Exercise goal: Please write out every record below exactly as it stands.

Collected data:
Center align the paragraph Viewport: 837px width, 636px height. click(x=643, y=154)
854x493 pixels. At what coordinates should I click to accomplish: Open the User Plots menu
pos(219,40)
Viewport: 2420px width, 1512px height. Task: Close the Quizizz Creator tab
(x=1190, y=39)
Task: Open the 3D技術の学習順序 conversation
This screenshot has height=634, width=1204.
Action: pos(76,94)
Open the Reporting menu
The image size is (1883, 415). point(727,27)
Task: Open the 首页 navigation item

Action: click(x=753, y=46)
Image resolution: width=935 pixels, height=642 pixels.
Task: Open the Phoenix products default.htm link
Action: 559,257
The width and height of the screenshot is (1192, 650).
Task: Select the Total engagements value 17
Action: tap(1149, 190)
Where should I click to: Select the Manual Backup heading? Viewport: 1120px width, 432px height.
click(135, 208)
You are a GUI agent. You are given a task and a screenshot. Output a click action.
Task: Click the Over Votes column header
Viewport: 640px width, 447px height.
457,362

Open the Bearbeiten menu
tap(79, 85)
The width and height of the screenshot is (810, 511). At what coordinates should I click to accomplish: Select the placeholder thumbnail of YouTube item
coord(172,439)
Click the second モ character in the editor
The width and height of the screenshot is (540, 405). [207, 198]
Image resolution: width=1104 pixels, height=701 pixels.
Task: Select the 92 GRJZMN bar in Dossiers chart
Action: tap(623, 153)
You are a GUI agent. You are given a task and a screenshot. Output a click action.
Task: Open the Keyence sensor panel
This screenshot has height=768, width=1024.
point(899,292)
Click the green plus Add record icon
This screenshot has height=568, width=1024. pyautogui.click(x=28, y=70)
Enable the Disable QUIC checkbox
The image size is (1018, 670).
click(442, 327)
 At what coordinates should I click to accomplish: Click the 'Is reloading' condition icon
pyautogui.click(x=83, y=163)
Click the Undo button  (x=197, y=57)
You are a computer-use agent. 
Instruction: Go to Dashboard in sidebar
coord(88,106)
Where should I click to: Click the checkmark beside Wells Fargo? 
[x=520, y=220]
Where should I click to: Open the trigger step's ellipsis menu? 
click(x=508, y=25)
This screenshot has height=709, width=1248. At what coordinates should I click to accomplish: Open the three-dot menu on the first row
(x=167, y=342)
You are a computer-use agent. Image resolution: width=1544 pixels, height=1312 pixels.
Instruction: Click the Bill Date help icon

Exercise answer:
Center align the paragraph Viewport: 837px width, 636px height. click(x=643, y=154)
854x493 pixels. At what coordinates should I click to accomplish: Open the User Plots menu
pos(219,40)
Viewport: 2420px width, 1512px height. Task: Close the Quizizz Creator tab
(x=1190, y=39)
Task: Open the 3D技術の学習順序 conversation
This screenshot has height=634, width=1204.
Action: pos(76,94)
Open the Reporting menu
The image size is (1883, 415). point(727,27)
Task: Open the 首页 navigation item

Action: click(x=753, y=46)
Image resolution: width=935 pixels, height=642 pixels.
Task: Open the Phoenix products default.htm link
Action: 559,257
The width and height of the screenshot is (1192, 650).
Task: Select the Total engagements value 17
Action: tap(1149, 190)
Where should I click to: Select the Manual Backup heading? Viewport: 1120px width, 432px height.
click(135, 208)
You are a GUI agent. You are given a task and a screenshot. Output a click action.
Task: Click the Over Votes column header
Viewport: 640px width, 447px height.
457,362

Open the Bearbeiten menu
tap(79, 85)
The width and height of the screenshot is (810, 511). At what coordinates should I click to accomplish: Select the placeholder thumbnail of YouTube item
coord(172,439)
Click the second モ character in the editor
The width and height of the screenshot is (540, 405). [207, 198]
Image resolution: width=1104 pixels, height=701 pixels.
Task: Select the 92 GRJZMN bar in Dossiers chart
Action: tap(623, 153)
You are a GUI agent. You are given a task and a screenshot. Output a click action.
Task: Open the Keyence sensor panel
This screenshot has height=768, width=1024.
point(899,292)
Click the green plus Add record icon
This screenshot has height=568, width=1024. pyautogui.click(x=28, y=70)
Enable the Disable QUIC checkbox
The image size is (1018, 670).
click(442, 327)
 At what coordinates should I click to accomplish: Click the 'Is reloading' condition icon
pyautogui.click(x=83, y=163)
Click the Undo button  (x=197, y=57)
You are a computer-use agent. 
Instruction: Go to Dashboard in sidebar
coord(88,106)
Where should I click to: Click the checkmark beside Wells Fargo? 
[x=520, y=220]
Where should I click to: Open the trigger step's ellipsis menu? 
click(x=508, y=25)
This screenshot has height=709, width=1248. At what coordinates should I click to accomplish: Open the three-dot menu on the first row
(x=167, y=342)
You are a computer-use agent. Image resolution: width=1544 pixels, height=1312 pixels.
Instruction: Click the Bill Date help icon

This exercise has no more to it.